After the Jewish nation officially rejected Jesus, their doom was sealed, their time was limited. About forty years later, in A.D. 70, the Roman army destroyed Jerusalem and destroyed the temple; not one stone was left upon another. The Jewish nation lost their position as keepers of the vineyard. God gave the vineyard to others: to the church, which soon became largely Gentile. Israel had rejected Christ and thus forfeited their status as keepers of the vineyard. No longer would they be God’s chosen people for carrying out his mission in the world. Now that distinction would go to the church.

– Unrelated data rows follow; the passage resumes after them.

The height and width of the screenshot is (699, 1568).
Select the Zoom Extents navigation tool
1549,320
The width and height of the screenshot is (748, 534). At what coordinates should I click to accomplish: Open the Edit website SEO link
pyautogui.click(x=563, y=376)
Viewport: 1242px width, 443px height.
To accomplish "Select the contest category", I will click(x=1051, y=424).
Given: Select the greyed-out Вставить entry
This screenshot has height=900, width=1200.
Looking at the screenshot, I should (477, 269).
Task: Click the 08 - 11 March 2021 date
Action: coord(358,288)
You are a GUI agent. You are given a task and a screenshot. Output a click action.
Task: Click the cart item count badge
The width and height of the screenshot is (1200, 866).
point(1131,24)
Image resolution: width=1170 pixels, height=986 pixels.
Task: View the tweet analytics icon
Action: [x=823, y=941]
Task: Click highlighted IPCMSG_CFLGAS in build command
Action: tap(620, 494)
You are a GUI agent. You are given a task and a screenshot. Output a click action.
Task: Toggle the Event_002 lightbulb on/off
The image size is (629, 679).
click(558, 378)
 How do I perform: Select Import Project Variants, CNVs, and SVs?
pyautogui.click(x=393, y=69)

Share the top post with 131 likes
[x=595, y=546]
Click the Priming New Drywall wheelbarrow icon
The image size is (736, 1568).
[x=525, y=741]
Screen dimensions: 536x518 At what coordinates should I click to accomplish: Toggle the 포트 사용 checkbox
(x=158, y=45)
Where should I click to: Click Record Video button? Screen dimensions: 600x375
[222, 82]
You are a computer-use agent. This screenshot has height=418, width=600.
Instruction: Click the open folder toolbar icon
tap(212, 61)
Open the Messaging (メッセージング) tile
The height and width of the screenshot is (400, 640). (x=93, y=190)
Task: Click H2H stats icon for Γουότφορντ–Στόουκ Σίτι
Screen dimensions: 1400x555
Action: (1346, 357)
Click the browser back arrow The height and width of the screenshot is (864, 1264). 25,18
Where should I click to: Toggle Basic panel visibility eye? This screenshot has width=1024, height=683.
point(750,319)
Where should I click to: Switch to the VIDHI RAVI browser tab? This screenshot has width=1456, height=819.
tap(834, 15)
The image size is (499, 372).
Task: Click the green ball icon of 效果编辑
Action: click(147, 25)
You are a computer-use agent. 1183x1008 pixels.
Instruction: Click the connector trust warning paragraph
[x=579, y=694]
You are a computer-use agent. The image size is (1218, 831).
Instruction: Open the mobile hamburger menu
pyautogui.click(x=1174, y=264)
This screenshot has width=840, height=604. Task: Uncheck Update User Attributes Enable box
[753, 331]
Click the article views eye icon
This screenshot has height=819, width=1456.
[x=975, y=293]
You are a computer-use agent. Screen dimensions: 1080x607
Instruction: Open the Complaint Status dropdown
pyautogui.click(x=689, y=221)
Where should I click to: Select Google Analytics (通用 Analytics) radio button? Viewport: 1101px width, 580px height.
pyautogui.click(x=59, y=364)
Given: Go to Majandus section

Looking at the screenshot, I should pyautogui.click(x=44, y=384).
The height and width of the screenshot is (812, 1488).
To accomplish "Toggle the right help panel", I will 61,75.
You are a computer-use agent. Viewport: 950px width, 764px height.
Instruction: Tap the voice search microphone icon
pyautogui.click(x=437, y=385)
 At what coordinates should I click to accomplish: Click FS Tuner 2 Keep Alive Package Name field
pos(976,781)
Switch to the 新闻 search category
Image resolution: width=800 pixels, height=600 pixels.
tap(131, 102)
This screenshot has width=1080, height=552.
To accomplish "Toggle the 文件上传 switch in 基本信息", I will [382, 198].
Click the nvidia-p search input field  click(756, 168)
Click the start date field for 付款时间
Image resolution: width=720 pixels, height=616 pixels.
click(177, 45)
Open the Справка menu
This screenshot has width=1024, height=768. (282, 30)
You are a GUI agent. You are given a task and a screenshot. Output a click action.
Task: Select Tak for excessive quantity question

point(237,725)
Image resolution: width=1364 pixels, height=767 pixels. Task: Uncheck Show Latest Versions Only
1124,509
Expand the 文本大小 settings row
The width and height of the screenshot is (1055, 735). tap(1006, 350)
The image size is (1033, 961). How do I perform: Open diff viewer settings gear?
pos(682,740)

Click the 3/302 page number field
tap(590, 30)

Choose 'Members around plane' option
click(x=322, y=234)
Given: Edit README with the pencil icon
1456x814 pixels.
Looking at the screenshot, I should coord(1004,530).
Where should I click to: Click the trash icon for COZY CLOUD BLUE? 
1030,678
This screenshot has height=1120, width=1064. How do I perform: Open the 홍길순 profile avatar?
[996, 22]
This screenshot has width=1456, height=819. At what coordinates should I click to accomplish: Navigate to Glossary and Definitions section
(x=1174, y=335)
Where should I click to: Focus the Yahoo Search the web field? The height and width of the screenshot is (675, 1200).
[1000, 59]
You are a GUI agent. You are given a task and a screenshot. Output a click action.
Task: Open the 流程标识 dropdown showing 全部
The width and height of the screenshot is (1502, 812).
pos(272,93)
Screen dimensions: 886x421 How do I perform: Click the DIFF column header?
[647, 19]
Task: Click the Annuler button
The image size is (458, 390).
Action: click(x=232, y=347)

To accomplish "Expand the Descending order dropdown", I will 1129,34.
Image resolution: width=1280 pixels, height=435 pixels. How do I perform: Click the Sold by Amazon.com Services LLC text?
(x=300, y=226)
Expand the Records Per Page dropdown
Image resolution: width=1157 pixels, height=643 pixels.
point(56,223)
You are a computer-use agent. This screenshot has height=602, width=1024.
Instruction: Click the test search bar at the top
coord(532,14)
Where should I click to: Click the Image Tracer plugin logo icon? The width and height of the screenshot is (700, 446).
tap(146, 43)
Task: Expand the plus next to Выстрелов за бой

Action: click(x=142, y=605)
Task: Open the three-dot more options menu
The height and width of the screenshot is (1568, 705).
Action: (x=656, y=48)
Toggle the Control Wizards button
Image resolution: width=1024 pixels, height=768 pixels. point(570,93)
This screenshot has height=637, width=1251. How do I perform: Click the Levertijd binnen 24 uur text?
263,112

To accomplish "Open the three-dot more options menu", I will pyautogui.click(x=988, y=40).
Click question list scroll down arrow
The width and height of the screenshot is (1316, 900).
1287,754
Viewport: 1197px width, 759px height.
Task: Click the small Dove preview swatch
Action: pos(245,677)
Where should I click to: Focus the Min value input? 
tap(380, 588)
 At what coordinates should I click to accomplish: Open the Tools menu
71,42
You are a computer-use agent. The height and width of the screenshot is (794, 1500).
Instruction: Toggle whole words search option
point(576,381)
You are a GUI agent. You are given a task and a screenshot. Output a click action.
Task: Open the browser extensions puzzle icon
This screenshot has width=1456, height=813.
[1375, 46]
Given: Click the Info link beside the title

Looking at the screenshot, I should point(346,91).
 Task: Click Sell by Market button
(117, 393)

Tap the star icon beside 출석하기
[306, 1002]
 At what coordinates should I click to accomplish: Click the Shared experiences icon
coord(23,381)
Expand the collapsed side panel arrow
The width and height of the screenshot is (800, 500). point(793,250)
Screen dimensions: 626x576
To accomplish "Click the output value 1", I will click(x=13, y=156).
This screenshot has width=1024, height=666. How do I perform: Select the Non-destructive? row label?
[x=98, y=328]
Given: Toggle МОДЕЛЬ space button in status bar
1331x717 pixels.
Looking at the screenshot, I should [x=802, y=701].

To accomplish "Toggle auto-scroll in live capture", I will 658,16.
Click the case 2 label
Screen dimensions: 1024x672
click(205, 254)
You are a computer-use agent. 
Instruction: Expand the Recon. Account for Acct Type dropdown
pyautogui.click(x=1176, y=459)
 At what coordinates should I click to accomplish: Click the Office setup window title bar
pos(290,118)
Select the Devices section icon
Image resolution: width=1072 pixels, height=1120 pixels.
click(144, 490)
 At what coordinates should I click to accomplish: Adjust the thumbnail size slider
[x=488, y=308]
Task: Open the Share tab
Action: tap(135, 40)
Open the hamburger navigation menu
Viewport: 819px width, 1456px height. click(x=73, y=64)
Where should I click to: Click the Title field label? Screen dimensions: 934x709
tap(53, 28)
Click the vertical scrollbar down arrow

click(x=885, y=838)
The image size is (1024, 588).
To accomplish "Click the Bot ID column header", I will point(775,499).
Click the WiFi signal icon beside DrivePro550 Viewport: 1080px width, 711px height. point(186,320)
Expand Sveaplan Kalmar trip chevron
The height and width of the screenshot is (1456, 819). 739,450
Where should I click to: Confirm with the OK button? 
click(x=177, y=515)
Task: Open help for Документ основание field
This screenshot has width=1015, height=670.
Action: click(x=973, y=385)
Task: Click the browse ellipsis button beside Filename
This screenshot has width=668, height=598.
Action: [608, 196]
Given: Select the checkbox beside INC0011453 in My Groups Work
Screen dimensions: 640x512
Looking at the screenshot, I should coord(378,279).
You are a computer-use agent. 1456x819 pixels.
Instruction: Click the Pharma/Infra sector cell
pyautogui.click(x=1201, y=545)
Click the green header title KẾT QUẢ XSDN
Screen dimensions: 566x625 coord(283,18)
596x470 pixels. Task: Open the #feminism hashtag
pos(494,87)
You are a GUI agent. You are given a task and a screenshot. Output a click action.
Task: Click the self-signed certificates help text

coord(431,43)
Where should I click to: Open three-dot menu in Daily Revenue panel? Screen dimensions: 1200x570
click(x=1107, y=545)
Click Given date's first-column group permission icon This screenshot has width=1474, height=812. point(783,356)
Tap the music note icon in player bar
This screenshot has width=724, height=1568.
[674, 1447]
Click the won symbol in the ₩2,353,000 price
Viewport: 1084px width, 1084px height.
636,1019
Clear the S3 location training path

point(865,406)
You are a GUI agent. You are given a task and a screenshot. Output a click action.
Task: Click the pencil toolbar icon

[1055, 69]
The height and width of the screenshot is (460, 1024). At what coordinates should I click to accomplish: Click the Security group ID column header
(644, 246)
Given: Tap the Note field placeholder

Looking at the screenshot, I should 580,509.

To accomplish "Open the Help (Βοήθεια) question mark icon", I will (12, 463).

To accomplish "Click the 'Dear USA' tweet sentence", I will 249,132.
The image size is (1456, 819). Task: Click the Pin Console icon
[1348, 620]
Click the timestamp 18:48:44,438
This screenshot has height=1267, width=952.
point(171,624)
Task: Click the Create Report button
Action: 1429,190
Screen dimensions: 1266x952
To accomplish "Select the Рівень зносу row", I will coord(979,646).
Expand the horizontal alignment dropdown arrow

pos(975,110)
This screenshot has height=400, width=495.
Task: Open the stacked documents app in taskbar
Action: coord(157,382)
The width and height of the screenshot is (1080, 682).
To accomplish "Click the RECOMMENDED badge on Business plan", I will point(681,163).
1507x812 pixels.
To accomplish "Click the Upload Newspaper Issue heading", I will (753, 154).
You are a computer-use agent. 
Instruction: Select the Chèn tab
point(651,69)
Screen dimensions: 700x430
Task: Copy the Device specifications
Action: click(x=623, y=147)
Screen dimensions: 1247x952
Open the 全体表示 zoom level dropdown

And this should be a cautionary tale for us. How are we doing as stewards of the vineyard God has entrusted to us? Are we yielding the fruit God desires: repentance and faith, love and good works? Do we recognize that the church–our church–is God’s church and should be serving the purposes that God intends: that the gospel of Christ is first and foremost, that the ministry of Word and Sacrament is what we do, and everything else revolves around that? It is a great undeserved privilege we have to be the keepers of the vineyard, and with that privilege comes great responsibility.

Now, going back to our text, Jesus shifts the imagery from a vineyard to a stone. He quotes a verse from Psalm 118: “The stone that the builders rejected has become the cornerstone.” “The stone that the builders rejected”: That of course is Jesus himself. And the supposed builders would be the Jewish religious leaders–the scribes and Pharisees, the chief priests and elders–who rejected Jesus and now are plotting to put him to death. And they will have their way with him. Later that week, they will have him arrested and killed.

But now comes the big surprise: The stone that the builders rejected “has become the cornerstone.” The rejected stone becomes the cornerstone! This is a picture of Christ’s vindication and victory! Jesus was rejected and arrested and put to death on the cross. But this was part of God’s plan. God used their evil to achieve his good. And God’s good plan is good for you! For by his death on the cross, Jesus has atoned for your sins and won your forgiveness. Through the death of the Son, the heir, you do in fact share in his inheritance: resurrection and life everlasting.

And so now the risen Christ is the head of the corner. He is the head of the church. Christ is our cornerstone. In ancient architecture, the cornerstone was the key to the whole foundation. It was specially shaped and selected for its perfect lines, because everything else will literally be built off it. The cornerstone will determine and govern the angles for the whole building.

And that is what our Lord Jesus Christ is for the church. He determines everything that is built around him. He rules and governs all things for the good of his church–that’s us. And this is the best thing there could be for us. For you and I who are baptized into Christ–we are joined to Jesus, we are connected to him. We draw our life from him. We are his temple of living stones. Friends, the good news today is this: “The Rejected Stone Is Our Cornerstone!”